Failure to Investigate Injury of Unknown Origin
Penalty
Summary
The facility failed to implement its abuse prohibition policy by not thoroughly investigating an injury of unknown origin for a resident with severe cognitive impairment. The resident, who required substantial assistance with bed mobility and transfers, was observed with a raised bump on the forehead and bruising on the back. Documentation showed that the resident was on alert charting and neuro checks following a reported fall, but there was no documented assessment of the forehead bruise, and the incident was not entered into the facility's incident logs.
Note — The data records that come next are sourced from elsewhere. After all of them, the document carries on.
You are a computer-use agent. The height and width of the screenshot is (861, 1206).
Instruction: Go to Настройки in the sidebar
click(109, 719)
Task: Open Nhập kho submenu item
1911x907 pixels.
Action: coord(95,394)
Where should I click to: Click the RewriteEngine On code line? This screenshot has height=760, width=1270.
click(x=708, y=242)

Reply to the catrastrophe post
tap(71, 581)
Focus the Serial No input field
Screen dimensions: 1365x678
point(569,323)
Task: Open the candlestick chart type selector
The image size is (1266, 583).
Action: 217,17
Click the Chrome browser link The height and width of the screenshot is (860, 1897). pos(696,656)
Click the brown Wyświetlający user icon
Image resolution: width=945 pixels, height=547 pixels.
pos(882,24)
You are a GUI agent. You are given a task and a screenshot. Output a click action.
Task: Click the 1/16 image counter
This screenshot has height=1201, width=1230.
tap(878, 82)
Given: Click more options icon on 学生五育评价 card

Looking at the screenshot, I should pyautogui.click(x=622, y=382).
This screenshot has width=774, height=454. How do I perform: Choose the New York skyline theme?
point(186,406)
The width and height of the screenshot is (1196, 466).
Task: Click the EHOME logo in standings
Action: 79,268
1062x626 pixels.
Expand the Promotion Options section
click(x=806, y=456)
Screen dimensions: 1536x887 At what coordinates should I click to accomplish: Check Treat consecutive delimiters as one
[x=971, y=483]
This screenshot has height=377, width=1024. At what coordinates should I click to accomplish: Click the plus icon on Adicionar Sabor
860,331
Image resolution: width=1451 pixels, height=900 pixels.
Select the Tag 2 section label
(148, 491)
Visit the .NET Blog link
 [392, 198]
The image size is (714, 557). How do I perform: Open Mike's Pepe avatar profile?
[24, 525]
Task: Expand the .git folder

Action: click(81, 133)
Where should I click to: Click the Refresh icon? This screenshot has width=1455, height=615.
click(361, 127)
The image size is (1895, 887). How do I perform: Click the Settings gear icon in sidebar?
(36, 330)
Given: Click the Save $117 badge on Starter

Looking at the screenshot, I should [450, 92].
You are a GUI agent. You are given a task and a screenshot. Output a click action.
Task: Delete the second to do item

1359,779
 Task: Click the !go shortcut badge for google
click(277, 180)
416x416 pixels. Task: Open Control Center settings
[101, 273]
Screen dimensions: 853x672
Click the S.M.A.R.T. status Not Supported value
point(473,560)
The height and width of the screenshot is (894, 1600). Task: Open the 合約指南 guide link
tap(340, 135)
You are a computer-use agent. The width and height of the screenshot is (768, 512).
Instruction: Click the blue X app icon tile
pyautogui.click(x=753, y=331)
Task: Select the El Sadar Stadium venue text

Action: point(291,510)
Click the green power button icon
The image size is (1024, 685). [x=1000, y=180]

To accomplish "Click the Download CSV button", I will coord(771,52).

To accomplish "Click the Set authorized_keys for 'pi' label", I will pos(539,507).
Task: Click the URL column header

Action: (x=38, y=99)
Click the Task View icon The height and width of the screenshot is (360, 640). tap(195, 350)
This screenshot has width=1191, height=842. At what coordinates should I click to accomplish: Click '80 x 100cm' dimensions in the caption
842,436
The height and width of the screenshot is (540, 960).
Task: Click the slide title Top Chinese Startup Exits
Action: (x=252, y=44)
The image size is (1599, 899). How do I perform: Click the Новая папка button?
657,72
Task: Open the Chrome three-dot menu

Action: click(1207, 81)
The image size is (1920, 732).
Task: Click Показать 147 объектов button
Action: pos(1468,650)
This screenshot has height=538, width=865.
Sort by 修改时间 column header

Interviews with collateral contacts revealed that the resident reported falling out of bed and being picked up by a man, but staff interviews indicated that no male staff were working at the time and that the resident was confused and cognitively impaired. Despite these reports and visible injuries, staff did not initiate an incident report or conduct a comprehensive investigation as required by facility policy and state guidelines. The staff focused on determining whether a fall had occurred rather than treating the injuries as incidents of unknown origin requiring thorough investigation. The facility's failure to promptly initiate and thoroughly conduct an investigation into the resident's injuries, as well as the lack of documentation and incident reporting, resulted in noncompliance with both facility policy and state regulations. The absence of a root cause analysis and failure to identify all contributing factors left the injuries unexplained and unaddressed according to established procedures.